----- Trecho de origem

Quando o instinto de presa ultrapassa o
da sobrevivência num cão ou numa raça em particular, estamos na presença de
animais terrivelmente perigosos, diante de cães suicidas cujo condicionamento
será muito difícil, jamais absoluto e que obrigará a meios e cuidados
extraordinários, considerando a gravidade do dolo causado, que poderá até levar
à morte das vítimas, segundo o carácter automático e imprevisível dos seus
ataques, a que juntam um ímpeto pouco visto. Cães assim caracterizados são verdadeiros
“kamikazes” que não cessam na procura de alvos e manifestam especial apetite
pelos mais fracos e medrosos, alcançando depois presas maiores e mais fortes
sem o concurso da experiência prévia e da provocação. Ainda que eles façam as
delícias de treinadores e proprietários insanos, devem ser castrados, porque mais cedo ou mais tarde acabarão
abatidos, não raramente depois de haverem perpetrado um inusitado, tremendo,
irreversível e irremediável disparate. Este desvio comportamental é felizmente
raro, muito embora desejado e procurado por uns poucos, gente que satisfaz as
suas patologias pelo desejo e prática do fratricídio. Mentiríamos se
disséssemos que nunca vimos cães destes e mentiríamos outra vez se negássemos
que vieram a ser abatidos.

----------

__Conjunto de tarefas__.
[a] Liste os adjetivos que o trecho sobre o instinto de presa nos cães atribui à palavra "disparate".
[b] Coloque numa lista numerada as linhas dos registros, partindo da linha que contém "What do you see at coordinates (1124, 218)" e seguindo até o fim dos registros, sem as linhas em branco.

----- Material a processar

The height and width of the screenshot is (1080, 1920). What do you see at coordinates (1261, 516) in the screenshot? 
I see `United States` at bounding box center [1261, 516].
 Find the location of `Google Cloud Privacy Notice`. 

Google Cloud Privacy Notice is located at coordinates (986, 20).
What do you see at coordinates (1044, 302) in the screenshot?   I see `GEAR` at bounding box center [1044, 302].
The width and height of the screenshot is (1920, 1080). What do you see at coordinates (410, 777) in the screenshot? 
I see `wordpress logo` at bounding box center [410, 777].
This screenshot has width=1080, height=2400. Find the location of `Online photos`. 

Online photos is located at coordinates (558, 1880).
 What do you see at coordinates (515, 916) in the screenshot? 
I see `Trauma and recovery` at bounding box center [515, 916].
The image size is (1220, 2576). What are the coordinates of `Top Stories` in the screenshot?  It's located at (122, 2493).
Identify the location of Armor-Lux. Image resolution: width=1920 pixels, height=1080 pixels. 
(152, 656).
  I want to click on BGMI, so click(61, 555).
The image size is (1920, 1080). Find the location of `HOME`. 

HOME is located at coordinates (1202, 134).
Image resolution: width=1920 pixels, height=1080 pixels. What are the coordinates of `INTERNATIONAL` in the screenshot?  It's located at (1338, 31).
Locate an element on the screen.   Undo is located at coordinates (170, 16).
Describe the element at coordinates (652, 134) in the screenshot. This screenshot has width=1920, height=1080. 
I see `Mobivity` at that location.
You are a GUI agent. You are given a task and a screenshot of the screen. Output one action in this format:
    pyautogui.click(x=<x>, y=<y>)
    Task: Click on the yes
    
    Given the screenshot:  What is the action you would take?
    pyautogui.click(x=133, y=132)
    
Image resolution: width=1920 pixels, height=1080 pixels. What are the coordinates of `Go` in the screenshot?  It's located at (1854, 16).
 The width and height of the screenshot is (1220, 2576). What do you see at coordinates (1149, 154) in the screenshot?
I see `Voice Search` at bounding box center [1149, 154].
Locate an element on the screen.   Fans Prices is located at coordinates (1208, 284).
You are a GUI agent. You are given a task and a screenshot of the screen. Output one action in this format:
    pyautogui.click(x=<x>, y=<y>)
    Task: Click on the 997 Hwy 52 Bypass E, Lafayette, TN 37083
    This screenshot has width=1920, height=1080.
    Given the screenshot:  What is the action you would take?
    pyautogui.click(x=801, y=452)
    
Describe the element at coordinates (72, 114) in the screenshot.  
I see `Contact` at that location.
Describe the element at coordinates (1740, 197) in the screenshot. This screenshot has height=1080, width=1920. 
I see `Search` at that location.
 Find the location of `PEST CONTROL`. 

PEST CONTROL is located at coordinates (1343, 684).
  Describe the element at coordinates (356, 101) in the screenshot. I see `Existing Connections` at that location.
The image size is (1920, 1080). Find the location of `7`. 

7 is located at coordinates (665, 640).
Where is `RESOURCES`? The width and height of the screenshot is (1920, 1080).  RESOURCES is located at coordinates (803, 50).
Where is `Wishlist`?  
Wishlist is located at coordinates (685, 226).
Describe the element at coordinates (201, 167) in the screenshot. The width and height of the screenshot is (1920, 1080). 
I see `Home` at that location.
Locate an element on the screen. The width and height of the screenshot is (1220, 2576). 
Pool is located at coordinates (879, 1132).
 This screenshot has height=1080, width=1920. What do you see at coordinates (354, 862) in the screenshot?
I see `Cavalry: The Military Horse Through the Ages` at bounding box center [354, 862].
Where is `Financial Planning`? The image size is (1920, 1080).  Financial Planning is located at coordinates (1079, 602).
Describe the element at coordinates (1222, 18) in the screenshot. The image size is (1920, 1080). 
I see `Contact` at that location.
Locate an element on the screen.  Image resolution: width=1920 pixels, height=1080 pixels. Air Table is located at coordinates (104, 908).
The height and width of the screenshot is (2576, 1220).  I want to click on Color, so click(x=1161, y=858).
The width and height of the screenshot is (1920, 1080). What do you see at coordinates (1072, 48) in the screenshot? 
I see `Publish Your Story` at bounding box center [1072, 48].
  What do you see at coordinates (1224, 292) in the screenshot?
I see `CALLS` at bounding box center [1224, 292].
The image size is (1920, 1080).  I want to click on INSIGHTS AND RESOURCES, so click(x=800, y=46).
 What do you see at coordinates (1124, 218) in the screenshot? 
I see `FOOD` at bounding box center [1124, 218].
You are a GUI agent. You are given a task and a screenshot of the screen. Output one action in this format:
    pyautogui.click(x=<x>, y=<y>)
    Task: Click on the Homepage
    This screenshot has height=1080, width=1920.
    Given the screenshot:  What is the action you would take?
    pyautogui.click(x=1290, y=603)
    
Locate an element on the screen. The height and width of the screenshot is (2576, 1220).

----------

__Resultados por tarefa__.
[a] inusitado, tremendo, irreversível, irremediável

[b]
1.  What do you see at coordinates (1124, 218) in the screenshot? 
2. I see `FOOD` at bounding box center [1124, 218].
3. You are a GUI agent. You are given a task and a screenshot of the screen. Output one action in this format:
4.     pyautogui.click(x=<x>, y=<y>)
5.     Task: Click on the Homepage
6.     This screenshot has height=1080, width=1920.
7.     Given the screenshot:  What is the action you would take?
8.     pyautogui.click(x=1290, y=603)
9. Locate an element on the screen. The height and width of the screenshot is (2576, 1220).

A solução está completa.